> AIM OF THE TASK
Where does the word "field" show up in the records? Copy every line that has it.

Stored data
__________
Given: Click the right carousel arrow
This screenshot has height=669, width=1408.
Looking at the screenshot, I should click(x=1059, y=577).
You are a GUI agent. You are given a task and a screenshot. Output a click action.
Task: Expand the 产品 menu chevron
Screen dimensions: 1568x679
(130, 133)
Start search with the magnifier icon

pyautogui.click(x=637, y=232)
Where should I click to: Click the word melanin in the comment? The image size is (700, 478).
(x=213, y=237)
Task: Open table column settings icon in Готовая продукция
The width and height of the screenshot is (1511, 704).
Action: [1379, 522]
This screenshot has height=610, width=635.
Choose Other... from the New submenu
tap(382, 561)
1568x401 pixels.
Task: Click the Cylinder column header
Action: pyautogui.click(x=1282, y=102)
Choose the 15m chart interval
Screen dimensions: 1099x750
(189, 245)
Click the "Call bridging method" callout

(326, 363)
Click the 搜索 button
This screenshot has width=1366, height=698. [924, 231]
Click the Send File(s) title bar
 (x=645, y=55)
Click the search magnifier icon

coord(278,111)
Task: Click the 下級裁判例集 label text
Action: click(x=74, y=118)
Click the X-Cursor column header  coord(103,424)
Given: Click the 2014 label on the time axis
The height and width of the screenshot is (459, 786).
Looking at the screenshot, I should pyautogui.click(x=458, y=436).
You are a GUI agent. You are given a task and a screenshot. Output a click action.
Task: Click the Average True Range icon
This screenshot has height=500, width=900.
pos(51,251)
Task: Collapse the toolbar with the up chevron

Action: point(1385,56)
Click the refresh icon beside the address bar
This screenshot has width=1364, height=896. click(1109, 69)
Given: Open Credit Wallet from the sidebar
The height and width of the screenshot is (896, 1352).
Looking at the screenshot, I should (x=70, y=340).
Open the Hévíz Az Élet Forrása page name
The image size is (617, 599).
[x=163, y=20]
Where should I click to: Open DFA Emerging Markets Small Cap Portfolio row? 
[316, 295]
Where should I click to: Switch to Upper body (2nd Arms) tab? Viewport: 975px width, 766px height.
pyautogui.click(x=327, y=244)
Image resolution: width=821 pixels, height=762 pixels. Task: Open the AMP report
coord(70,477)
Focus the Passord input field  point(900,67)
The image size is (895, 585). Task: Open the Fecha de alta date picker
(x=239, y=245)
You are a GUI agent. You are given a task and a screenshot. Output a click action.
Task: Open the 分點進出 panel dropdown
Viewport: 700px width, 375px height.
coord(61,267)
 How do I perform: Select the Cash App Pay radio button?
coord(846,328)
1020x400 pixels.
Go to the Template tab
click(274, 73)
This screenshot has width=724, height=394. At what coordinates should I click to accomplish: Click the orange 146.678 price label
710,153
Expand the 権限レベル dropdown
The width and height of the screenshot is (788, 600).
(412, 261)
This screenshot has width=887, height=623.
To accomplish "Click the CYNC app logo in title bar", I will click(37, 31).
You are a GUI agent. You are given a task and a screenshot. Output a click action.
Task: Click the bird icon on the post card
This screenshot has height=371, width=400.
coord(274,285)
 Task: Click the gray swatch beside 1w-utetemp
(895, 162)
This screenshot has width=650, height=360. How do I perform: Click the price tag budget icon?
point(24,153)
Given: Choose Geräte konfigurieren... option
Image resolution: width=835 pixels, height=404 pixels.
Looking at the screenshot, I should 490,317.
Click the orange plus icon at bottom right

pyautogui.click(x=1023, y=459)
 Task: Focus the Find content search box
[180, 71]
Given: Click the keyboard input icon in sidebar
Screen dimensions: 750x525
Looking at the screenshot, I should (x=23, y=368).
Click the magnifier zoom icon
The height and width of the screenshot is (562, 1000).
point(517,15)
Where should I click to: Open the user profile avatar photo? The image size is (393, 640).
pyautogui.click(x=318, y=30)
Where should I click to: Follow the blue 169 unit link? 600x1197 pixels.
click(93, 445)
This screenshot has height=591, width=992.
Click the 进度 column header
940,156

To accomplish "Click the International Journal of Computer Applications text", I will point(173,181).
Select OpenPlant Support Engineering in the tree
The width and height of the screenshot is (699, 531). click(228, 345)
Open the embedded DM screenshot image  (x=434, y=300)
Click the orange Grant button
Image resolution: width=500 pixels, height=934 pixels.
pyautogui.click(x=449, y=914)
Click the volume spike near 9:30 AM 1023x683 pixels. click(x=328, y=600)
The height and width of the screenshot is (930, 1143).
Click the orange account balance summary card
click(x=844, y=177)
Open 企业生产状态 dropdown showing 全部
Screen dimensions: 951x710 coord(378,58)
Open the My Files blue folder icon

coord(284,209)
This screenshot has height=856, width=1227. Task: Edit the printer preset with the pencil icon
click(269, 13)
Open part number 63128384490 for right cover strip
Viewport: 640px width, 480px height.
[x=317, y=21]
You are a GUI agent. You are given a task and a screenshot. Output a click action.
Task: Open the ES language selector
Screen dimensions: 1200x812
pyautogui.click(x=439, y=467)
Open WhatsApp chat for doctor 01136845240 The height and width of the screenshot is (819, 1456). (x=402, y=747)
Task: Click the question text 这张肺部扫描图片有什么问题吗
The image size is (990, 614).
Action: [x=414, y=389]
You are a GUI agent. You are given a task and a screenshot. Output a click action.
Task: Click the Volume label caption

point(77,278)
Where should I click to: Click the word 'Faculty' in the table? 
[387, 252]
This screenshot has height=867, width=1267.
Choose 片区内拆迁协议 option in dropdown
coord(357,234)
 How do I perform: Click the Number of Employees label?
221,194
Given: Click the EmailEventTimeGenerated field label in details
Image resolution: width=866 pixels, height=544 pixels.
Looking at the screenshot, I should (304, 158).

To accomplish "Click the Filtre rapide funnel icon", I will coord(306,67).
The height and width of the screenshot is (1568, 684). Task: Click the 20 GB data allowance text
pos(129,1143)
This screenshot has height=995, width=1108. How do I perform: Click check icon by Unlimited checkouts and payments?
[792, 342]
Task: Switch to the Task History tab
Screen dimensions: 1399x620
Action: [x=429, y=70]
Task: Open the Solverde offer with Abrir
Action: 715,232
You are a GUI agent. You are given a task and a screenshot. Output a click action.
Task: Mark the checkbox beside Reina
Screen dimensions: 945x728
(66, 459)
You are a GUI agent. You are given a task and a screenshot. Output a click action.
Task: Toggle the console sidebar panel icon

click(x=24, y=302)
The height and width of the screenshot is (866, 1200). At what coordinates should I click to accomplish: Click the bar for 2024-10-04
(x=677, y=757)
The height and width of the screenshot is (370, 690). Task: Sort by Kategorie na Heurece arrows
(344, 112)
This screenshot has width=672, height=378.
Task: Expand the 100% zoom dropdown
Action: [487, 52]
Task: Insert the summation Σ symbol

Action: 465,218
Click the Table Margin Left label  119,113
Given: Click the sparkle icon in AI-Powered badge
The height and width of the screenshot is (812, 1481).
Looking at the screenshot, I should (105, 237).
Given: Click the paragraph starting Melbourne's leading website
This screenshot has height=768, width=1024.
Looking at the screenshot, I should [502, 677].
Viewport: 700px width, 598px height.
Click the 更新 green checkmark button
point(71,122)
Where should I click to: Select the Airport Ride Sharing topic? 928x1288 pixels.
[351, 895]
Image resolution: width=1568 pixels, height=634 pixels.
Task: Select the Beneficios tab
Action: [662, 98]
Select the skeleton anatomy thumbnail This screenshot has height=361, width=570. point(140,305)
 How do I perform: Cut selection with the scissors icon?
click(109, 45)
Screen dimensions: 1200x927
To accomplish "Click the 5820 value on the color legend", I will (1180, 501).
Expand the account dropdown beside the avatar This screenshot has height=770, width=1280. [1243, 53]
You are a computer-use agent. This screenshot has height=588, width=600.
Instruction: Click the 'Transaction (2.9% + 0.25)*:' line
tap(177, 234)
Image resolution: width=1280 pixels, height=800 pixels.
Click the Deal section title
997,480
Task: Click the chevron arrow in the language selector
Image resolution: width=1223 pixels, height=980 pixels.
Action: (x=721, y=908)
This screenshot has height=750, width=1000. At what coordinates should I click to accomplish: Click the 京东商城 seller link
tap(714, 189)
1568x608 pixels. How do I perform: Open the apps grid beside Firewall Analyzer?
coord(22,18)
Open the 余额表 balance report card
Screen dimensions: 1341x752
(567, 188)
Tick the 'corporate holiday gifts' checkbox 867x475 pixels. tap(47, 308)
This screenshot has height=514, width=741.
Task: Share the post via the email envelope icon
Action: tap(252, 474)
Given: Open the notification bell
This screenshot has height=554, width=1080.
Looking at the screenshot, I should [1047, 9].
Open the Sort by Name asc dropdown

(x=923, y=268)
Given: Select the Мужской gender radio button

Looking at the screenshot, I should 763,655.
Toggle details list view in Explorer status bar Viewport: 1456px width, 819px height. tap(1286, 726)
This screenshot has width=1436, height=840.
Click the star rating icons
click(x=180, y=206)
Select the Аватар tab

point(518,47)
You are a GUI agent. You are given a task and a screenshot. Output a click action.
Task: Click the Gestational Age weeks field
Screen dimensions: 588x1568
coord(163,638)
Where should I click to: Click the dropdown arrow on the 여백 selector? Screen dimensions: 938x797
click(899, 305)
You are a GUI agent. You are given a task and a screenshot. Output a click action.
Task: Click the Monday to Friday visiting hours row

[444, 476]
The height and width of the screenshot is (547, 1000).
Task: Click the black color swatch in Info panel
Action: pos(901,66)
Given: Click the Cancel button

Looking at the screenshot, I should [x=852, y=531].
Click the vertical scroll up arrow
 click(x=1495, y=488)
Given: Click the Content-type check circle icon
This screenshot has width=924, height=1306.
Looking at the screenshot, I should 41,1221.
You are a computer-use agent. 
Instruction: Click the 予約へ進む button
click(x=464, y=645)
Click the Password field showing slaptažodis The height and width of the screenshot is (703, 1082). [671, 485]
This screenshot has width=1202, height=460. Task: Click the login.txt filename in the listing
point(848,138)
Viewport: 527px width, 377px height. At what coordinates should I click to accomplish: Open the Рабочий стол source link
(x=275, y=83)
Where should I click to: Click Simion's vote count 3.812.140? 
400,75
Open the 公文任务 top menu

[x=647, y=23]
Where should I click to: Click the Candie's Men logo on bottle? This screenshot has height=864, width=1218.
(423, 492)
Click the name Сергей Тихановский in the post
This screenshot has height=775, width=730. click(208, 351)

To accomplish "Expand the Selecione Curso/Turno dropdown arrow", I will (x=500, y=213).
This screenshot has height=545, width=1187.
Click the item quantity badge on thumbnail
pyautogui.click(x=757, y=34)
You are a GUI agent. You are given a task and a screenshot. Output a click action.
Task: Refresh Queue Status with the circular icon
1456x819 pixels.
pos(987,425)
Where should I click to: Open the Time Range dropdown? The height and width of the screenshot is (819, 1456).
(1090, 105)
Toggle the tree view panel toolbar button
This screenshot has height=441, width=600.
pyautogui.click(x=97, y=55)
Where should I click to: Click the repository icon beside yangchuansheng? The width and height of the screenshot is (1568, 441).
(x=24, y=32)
__________
> WRITTEN SOLUTION
Focus the Passord input field  point(900,67)
Given: Click the EmailEventTimeGenerated field label in details
Task: Click the Gestational Age weeks field
Click the Password field showing slaptažodis The height and width of the screenshot is (703, 1082). [671, 485]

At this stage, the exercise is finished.